**WHAT THE EXERCISE ASKS:** Can you give all the lines below again with "filter icon" renamed to "funnel icon", changing nothing else and leaving out the pictures?

**DATA FOR THIS EXERCISE:**
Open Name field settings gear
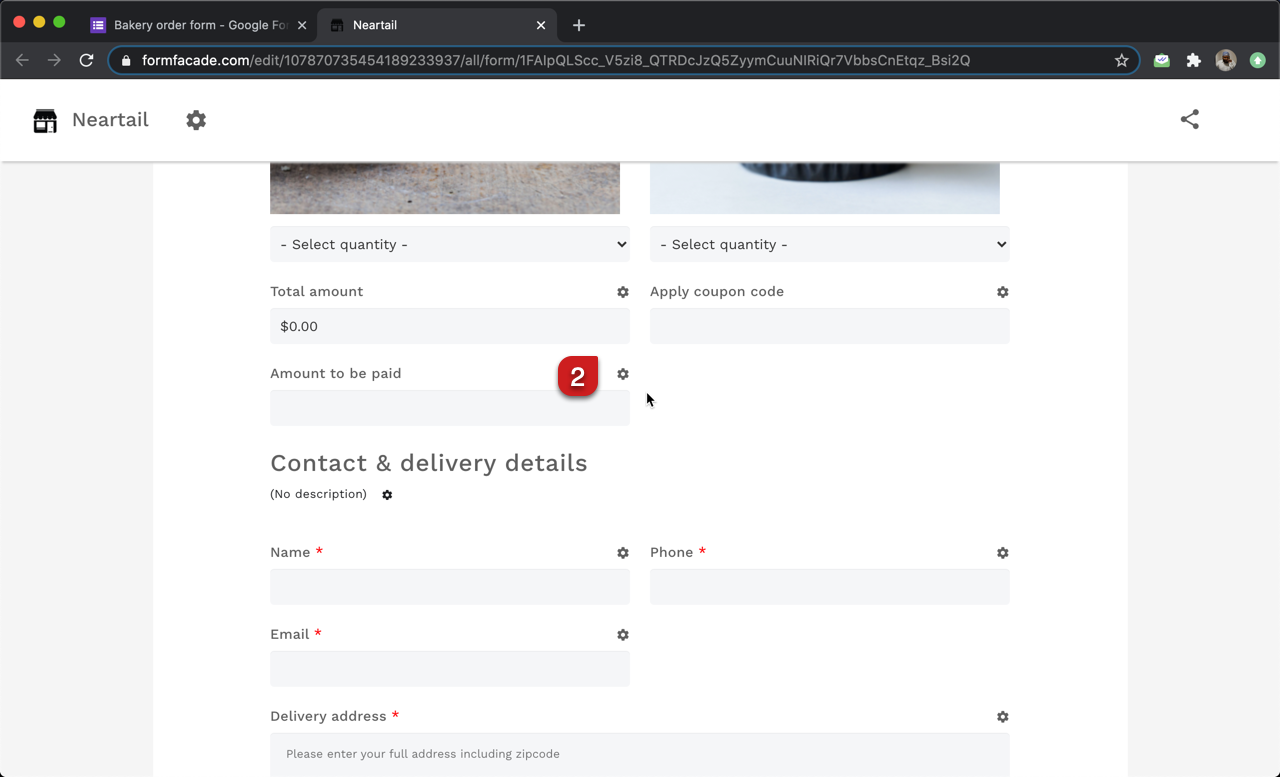tap(623, 553)
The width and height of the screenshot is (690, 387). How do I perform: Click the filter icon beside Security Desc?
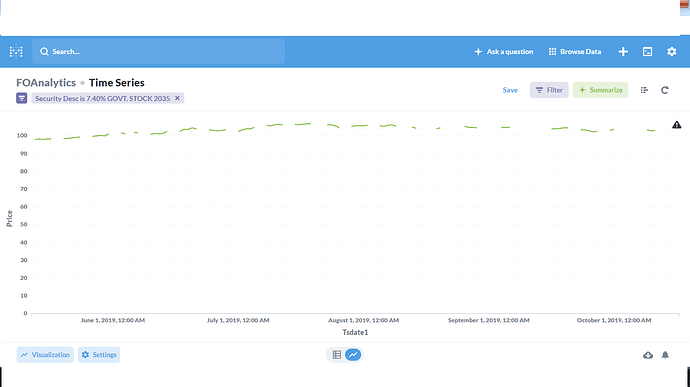(22, 98)
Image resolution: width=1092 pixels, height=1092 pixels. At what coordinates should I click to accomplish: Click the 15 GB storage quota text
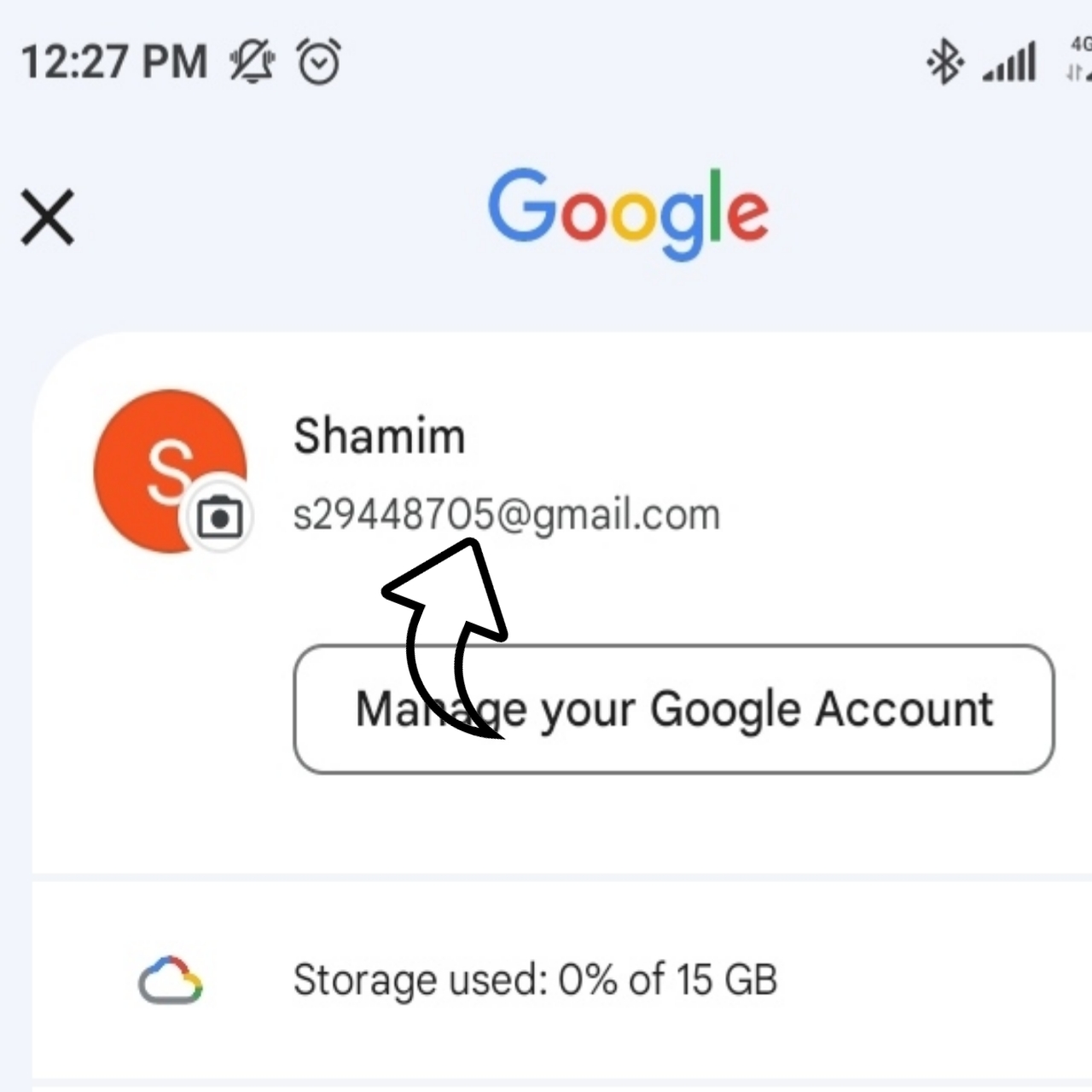tap(728, 979)
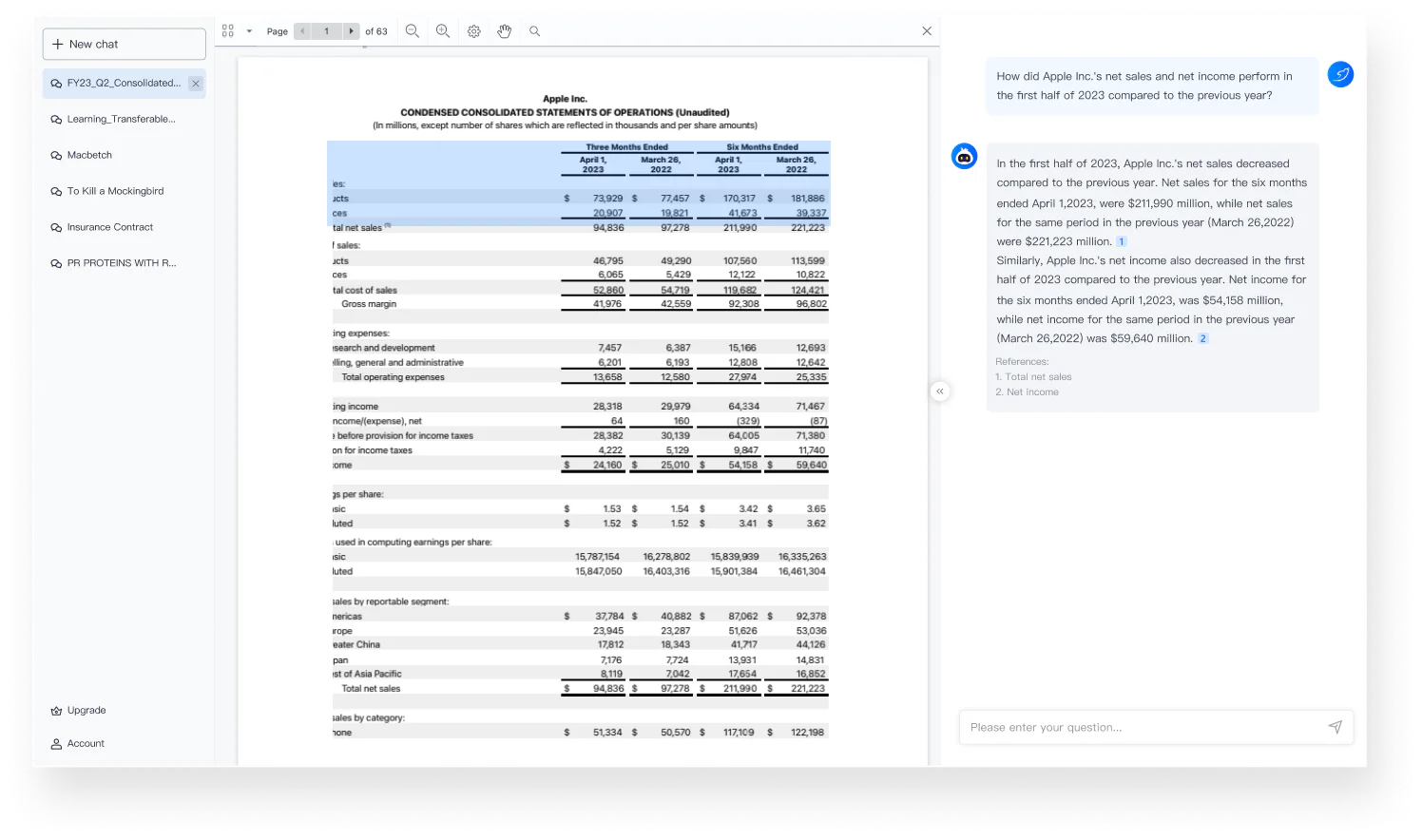Click reference 2 Net income badge

tap(1203, 337)
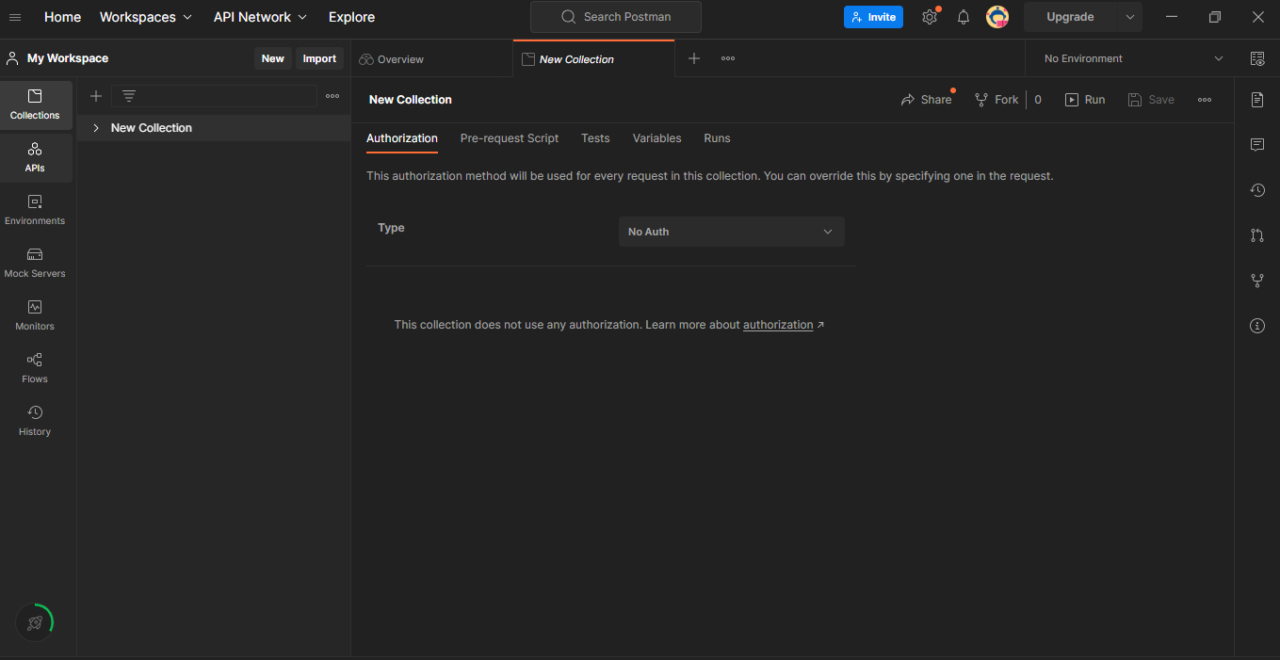Open the Collections panel in sidebar

click(35, 104)

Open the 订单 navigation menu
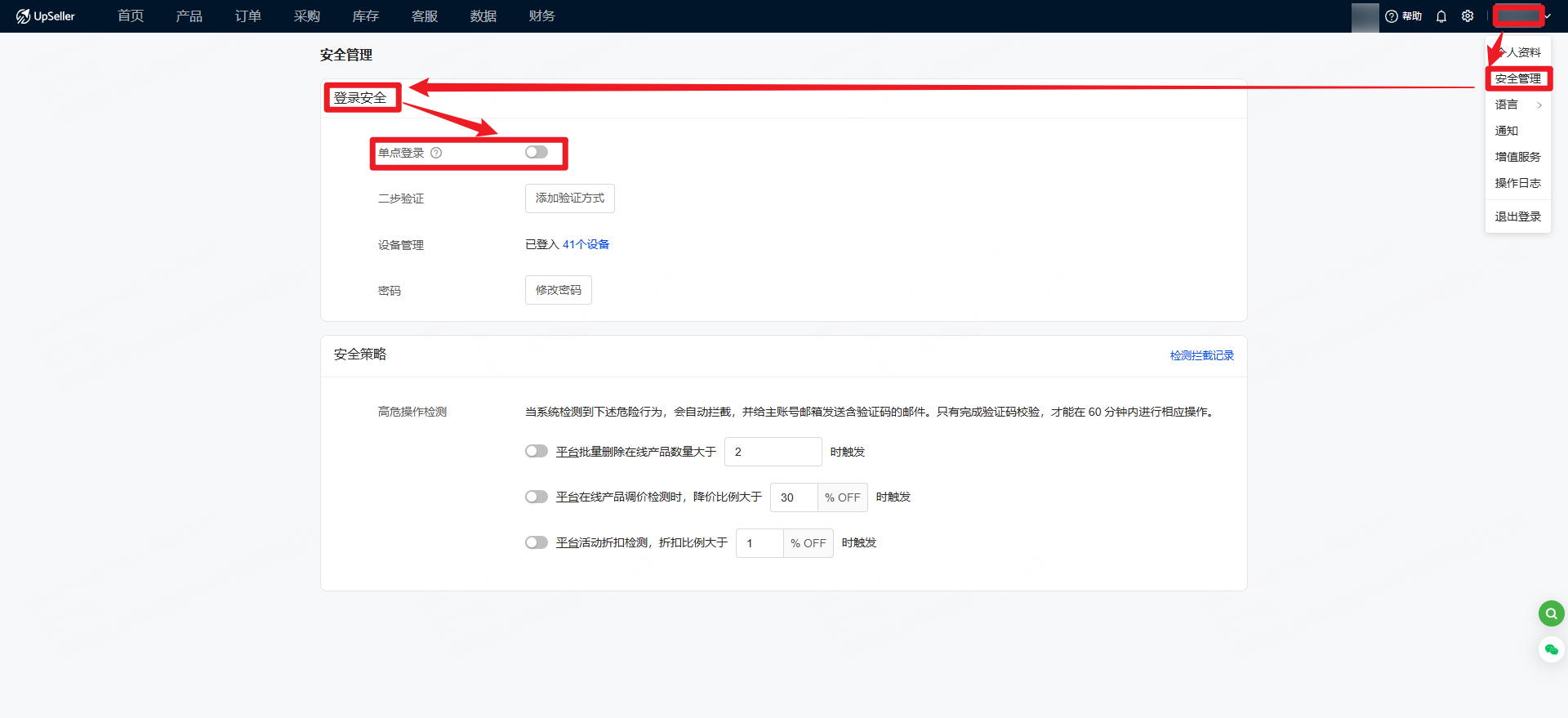[x=247, y=16]
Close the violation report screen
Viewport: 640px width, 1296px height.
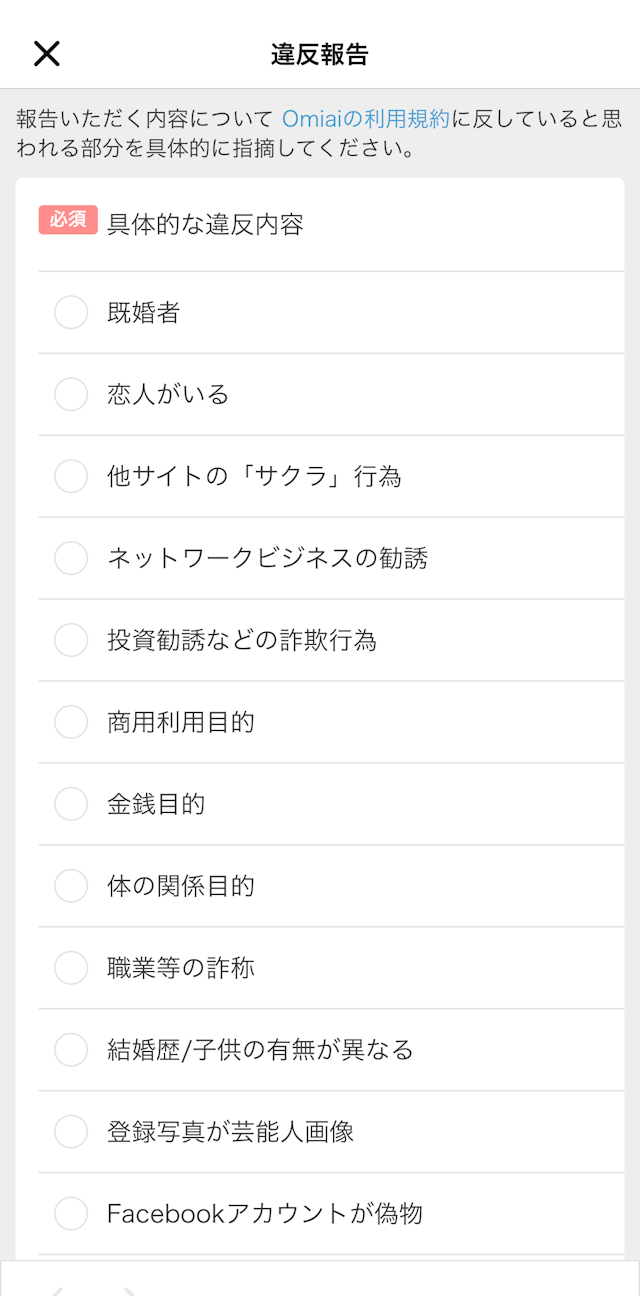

**TASK OUTPUT:**
Open Name field settings gear
tap(623, 553)
The width and height of the screenshot is (690, 387). How do I perform: Click the funnel icon beside Security Desc?
(22, 98)
Image resolution: width=1092 pixels, height=1092 pixels. At what coordinates should I click to accomplish: Click the 15 GB storage quota text
tap(728, 979)
Click reference 2 Net income badge

tap(1203, 337)
Open the Collections panel in sidebar

click(35, 104)

Open the 订单 navigation menu
[x=247, y=16]
Close the violation report screen
Viewport: 640px width, 1296px height.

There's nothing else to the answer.